In the material beneath, how many lines contain the word "width"? Give the count alone.
GIVEN RECORDS START
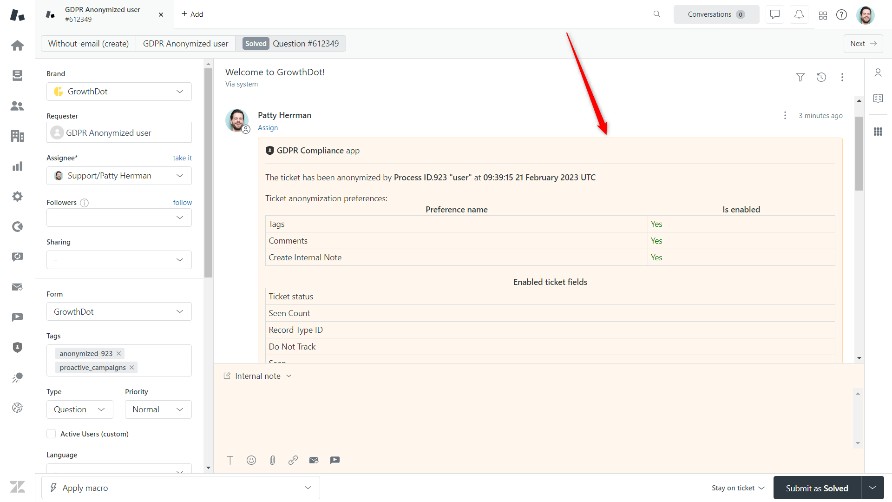
Task: Toggle the Active Users custom checkbox
Action: pos(52,433)
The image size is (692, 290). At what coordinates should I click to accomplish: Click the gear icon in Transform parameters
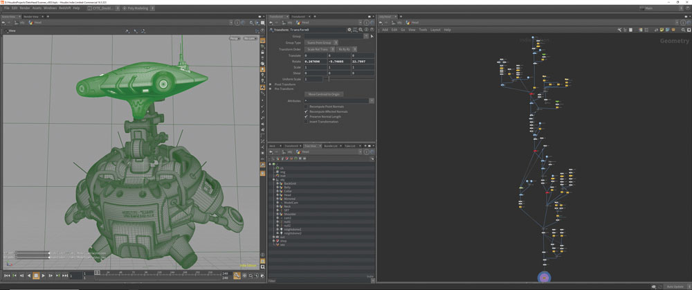pyautogui.click(x=349, y=30)
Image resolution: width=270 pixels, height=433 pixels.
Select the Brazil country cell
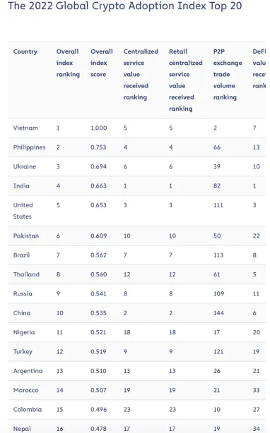click(21, 255)
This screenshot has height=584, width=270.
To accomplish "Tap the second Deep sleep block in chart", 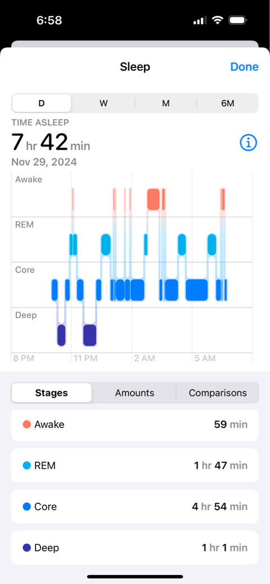I will point(89,335).
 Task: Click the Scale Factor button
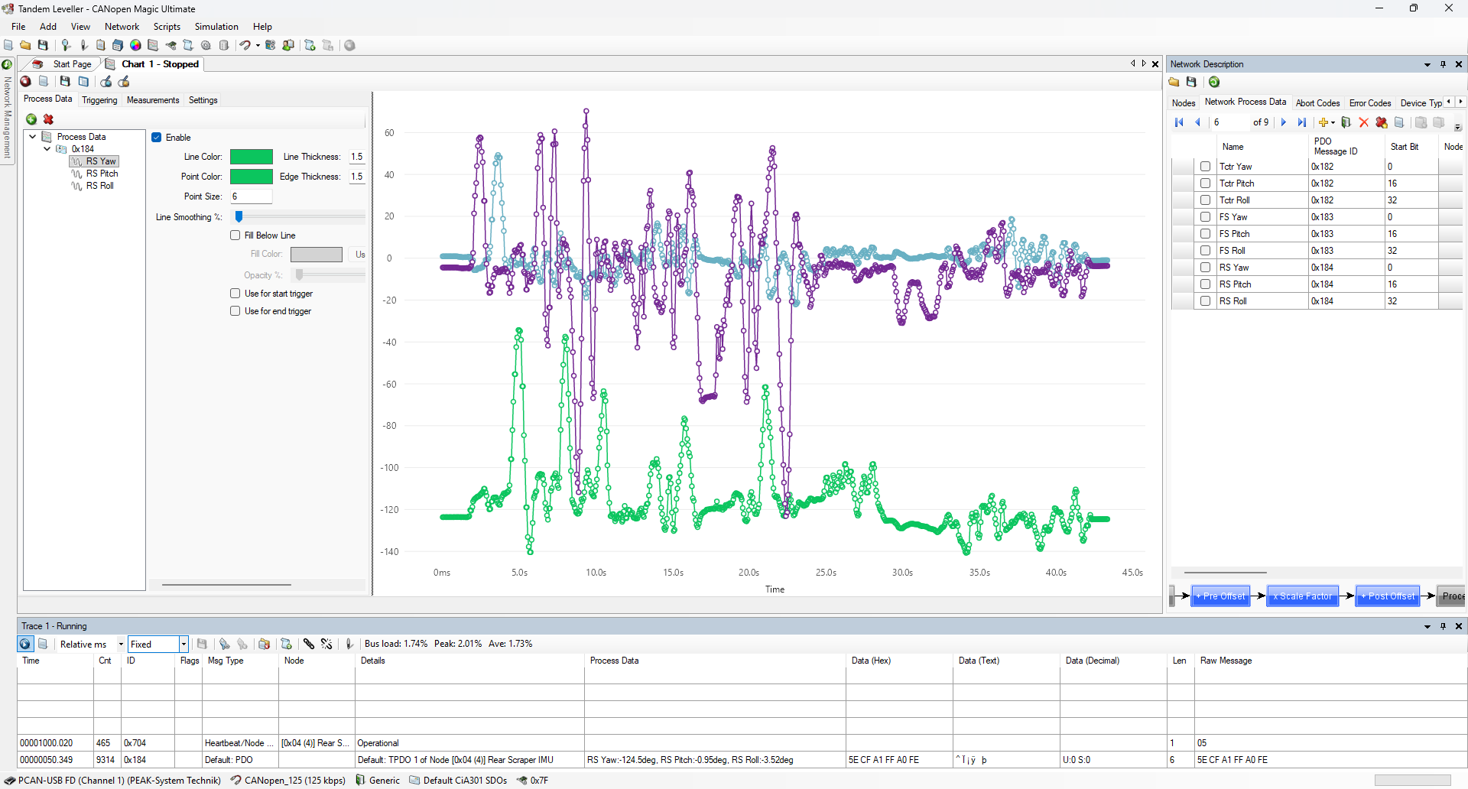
GIVEN RECORDS END
RESULT FOR THIS TASK:
2